## Exercise instructions
Check each line of the material, and show the ones that include the word "agent".

## Record set

╔══

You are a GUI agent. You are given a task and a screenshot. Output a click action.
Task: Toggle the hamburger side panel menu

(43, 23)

╚══
╔══

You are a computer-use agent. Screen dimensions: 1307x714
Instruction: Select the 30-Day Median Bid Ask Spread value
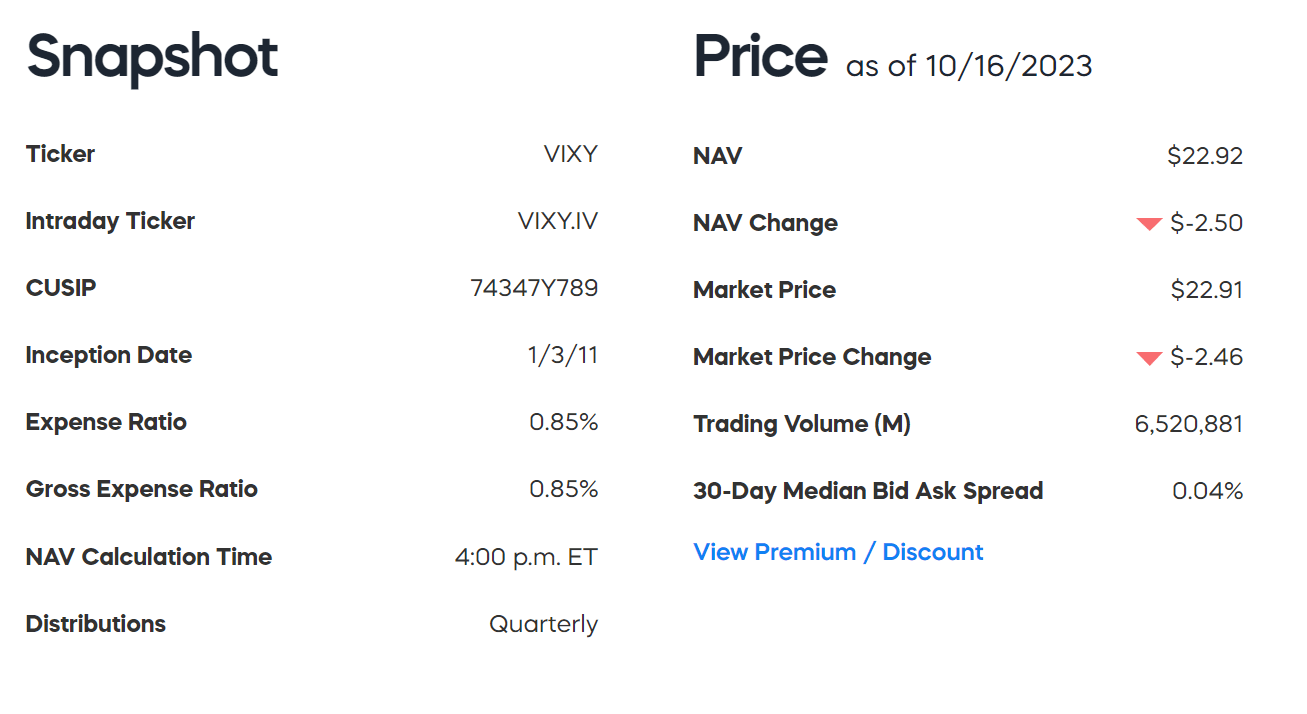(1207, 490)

╚══

## Result of the task
You are a GUI agent. You are given a task and a screenshot. Output a click action.
You are a computer-use agent. Screen dimensions: 1307x714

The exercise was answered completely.